PS7 Methods: Scientifically Validated Pipeline, Papers to Cite, Proposal-Ready Numbers

Clean, cited synthesis for the proposal. Raw dump lives in the project at dirty.md. Companions: ps7-how-it-works, ps7-exoplanet-light-curves, ps7-data-strategy, decision-ps3-vs-ps7. Sourced from a 2-agent literature sweep, 17 peer-reviewed papers.

The headline for our proposal

The single most important finding: a feature-based gradient-boosting classifier matches deep CNNs and beats classical BLS, peer-reviewed (Malik et al. 2022, MNRAS). That is exactly our intended Mallorn-style approach, so we can cite a published result to justify it over a heavier deep-learning model. The honest counterpoint to state up front: on real, noisy TESS data even the best methods drop (Malik real-TESS precision 0.63; Osborn sim-trained CNN recall 0.61), which is why we train and validate on real labelled data and add a physics-based validation second stage.

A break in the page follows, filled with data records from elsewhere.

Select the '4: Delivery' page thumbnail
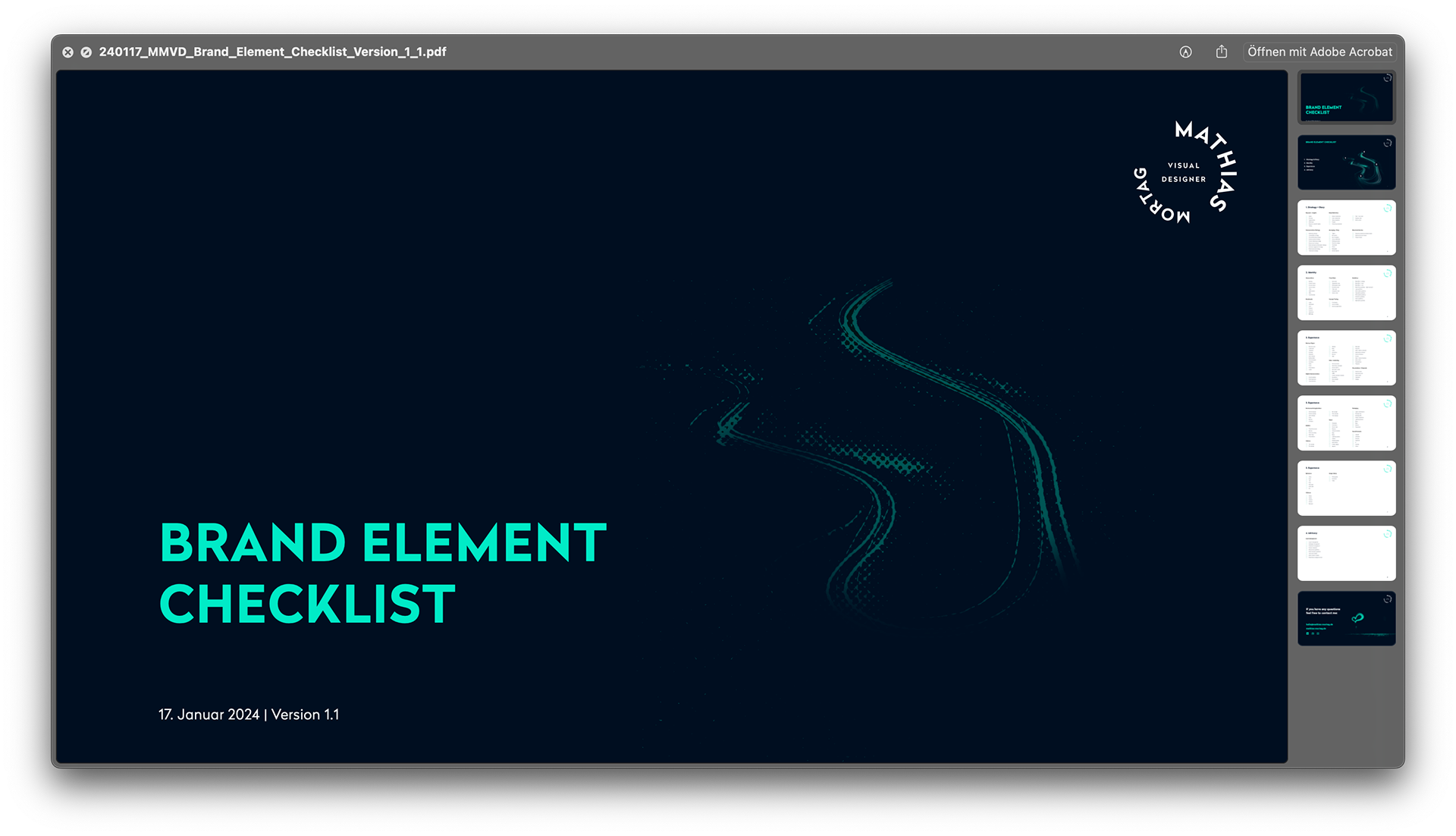Viewport: 1456px width, 836px height. tap(1346, 553)
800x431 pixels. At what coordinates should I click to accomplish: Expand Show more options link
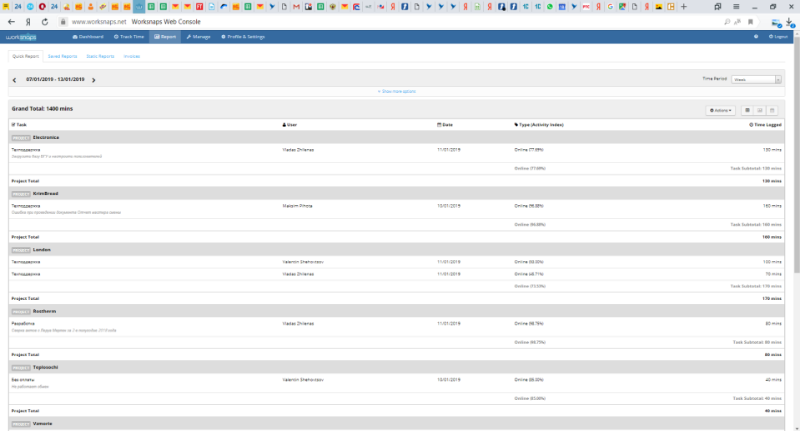[397, 91]
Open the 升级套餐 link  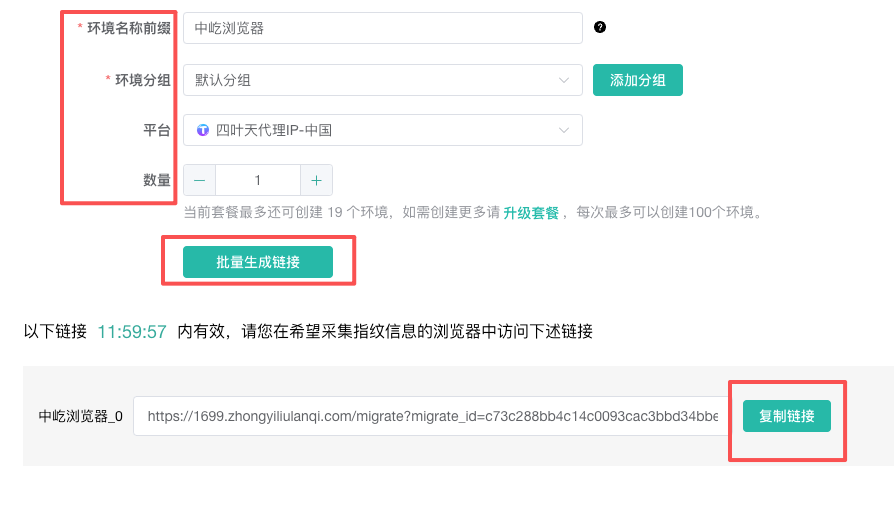click(531, 213)
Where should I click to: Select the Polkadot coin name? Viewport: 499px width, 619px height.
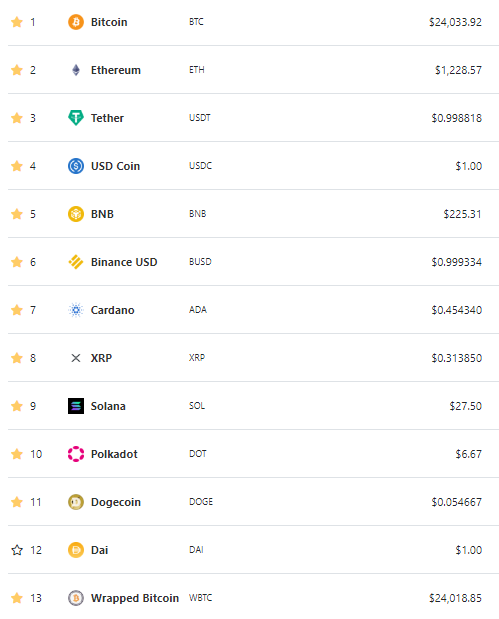pyautogui.click(x=114, y=454)
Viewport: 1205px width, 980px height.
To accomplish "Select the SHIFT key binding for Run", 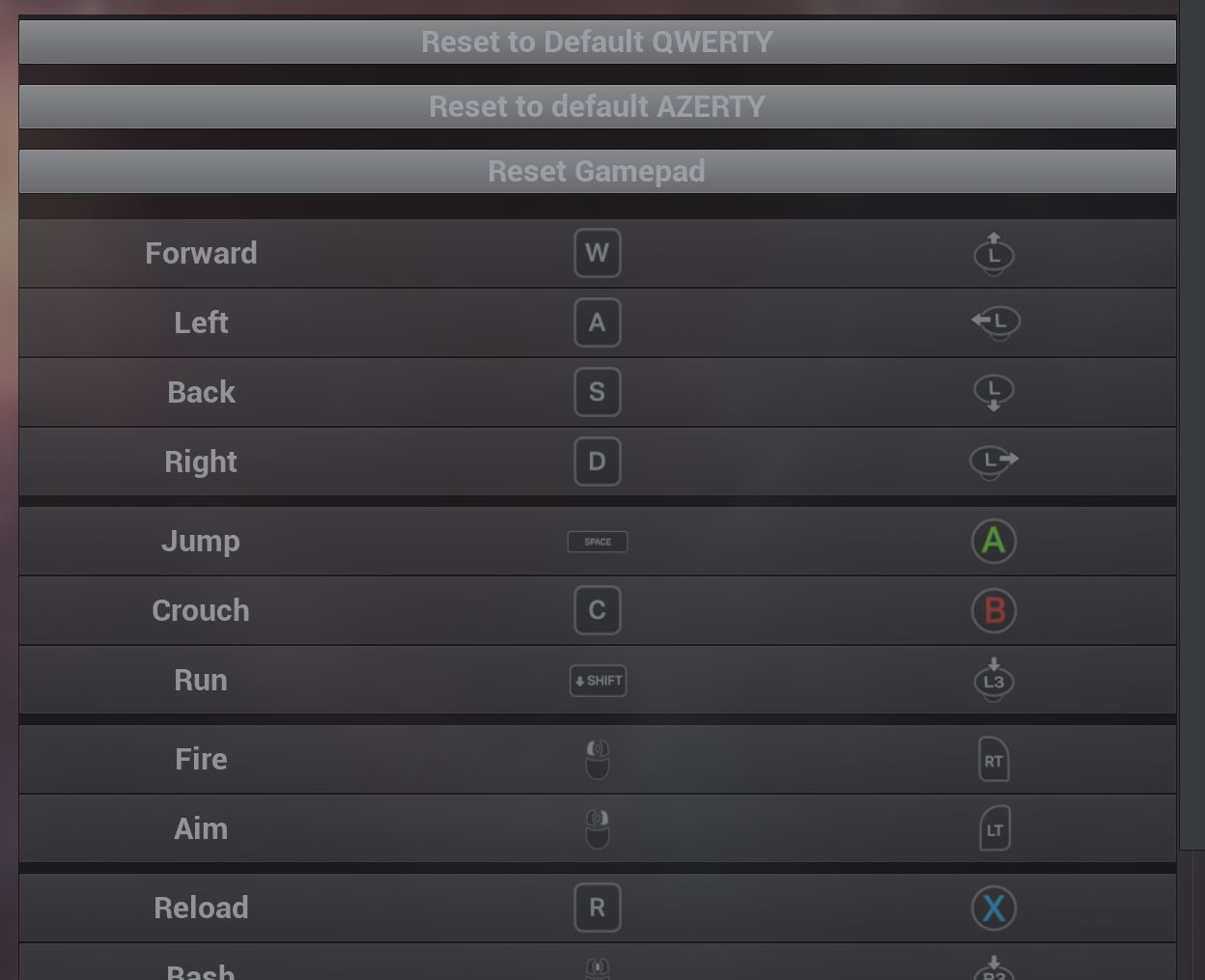I will tap(597, 681).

Recommended pipeline (every stage has a citation)

Detrend with the Tukey biweight time-windowed slider, window about 3x the maximum transit duration. Validated as the best general-purpose detrender (Hippke et al. 2019, the wotan benchmark). Use a spline plus Huber estimator for very active stars. Start from TESS PDCSAP flux (systematics already cotrended via CBVs).
Search for periodic transits with Transit Least Squares (Hippke and Heller 2019), which fits a limb-darkened shape rather than a box. Detection cut at SDE greater than or equal to 7 to 9. Cross-reference the SPOC convention of MES 7.1 sigma.
Engineer features and classify with gradient boosting (LightGBM or XGBoost or CatBoost), following Malik et al. 2022. The discriminating features, consistent across the literature, are: odd-even depth difference, secondary-eclipse depth and significance, transit shape (U versus V, ingress and egress ratio), centroid offset, depth versus stellar radius, MES or SNR, period, and duration.
Fit parameters for predicted planets with the Mandel and Agol 2002 analytic transit model via batman (Kreidberg 2015), inside an MCMC, to recover depth, period, and duration with posterior confidence intervals.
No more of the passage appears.